Peter Rhodes: We never voted for this

DRACONIAN litter laws, another online scam and subtitles for the Scots.

Published
Brighthouse

I HEARD a weather forecaster this week refer to sunny spells on "the extreme south coast." Not to be confused with the moderate, mild, rational or marginal south coast.

BRIGHTHOUSE, the so-called rent-to-own retailer, has been ordered to pay nearly £15 million to compensate about 250,000 customers and has been denounced by the Financial Conduct Authority for not being a "responsible lender." A reader reports getting an email, allegedly from BrightHouse, offering a refund and requesting his bank details. It's a scam. Bin it.

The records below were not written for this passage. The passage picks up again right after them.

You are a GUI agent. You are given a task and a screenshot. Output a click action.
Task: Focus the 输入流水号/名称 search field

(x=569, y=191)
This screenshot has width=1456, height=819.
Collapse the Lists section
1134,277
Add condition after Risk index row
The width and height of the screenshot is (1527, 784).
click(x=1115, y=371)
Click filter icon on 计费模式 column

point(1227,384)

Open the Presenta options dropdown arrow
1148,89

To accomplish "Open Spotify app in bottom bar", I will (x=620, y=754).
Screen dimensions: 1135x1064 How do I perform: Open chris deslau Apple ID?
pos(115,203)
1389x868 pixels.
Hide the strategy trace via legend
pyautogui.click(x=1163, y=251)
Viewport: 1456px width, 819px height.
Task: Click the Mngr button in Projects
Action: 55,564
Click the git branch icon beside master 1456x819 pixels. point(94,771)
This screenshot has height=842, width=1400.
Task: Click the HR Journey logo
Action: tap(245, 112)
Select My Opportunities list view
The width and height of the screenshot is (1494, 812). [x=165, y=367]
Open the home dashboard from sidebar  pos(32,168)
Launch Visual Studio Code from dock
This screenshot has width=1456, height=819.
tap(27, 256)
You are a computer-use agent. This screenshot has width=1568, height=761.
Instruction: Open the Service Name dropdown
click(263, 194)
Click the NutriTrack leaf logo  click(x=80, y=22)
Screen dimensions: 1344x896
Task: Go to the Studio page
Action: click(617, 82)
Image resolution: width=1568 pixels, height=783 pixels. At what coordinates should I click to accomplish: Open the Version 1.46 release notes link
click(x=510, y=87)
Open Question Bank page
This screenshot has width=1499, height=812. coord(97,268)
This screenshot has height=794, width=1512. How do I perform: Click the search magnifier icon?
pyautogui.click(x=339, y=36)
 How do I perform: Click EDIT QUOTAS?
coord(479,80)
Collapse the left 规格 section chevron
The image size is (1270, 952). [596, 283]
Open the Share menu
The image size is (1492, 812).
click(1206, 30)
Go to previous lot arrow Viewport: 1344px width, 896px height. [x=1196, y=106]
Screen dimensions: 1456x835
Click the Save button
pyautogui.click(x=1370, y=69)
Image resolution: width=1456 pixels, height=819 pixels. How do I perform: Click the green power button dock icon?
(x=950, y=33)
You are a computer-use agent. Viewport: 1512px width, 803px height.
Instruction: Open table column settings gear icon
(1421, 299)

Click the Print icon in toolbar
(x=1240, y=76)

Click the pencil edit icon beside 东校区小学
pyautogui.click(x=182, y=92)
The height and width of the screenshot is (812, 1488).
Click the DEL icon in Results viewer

RESEARCHERS at Glasgow University reported a couple of years ago that, while English regional accents are vanishing, Scottish accents are thriving. If you doubt that, listen to Jamie Harron, the 27-year-old from Stirling jailed in Dubai for allegedly touching a man's hip, talking to reporters when he arrived at Glasgow Airport. It may have made perfect sense to everyone in Stirling but we Sassenachs were struggling.

THIS sort of interview must pose a dilemma for the TV companies. Imagine the diplomatic incident if the BBC, Sky or ITV started using subtitles for interviews in Scotland.

I REFERRED a few days ago to the Co-op bank ending its policy of sending addressed envelopes with credit-card statements and trying to pretend that we customers asked for it "in our quest towards a paperless future." Making the public think they support some new policy is commonplace. Take the revelation this week that drivers may soon be prosecuted for any litter dropped from their car - even if somebody else dropped it. Part of Whitehall's justification for this is that a survey revealed 81 per cent of us are angry about the amount of litter on our roads. Well, of course we are. But it's a quantum leap from that to accepting the principle that Citizen A can be punished for the sins of Citizen B. Once that notion gets into English law, where will it end?

I WONDER how many of us driving older diesel cars which have now been branded T for Toxic in London, will do exactly the opposite of what the clean-air lobby expects. At a stroke, the market value of our old bangers has been reduced, so we are hardly likely to rush to the showroom and trade them for a shiny new model at a whopping loss. We are far more likely to keep on running them for as long as possible. We bought our diesels in the belief that they were not only economical but also better for the planet. The science changes, the politicians do their virtue-signalling and we take the hit.

A READER tells me she plucked up her courage, strode into a local shop and complained about the "tasteless and grotesque" Halloween decorations which featured blood-stained handprints on the shop window with the warning: "No-One Leaves." Good for her. The media moguls may own the airwaves but the streets are still ours. Defend them.

OUR changing language. A reader emails to say he is "taking up the cudgels" on a local issue. In a post-cudgel age, this is an old expression ready to be updated. Take up the light sabres, the baseball bats, the nunchakus? Over to you.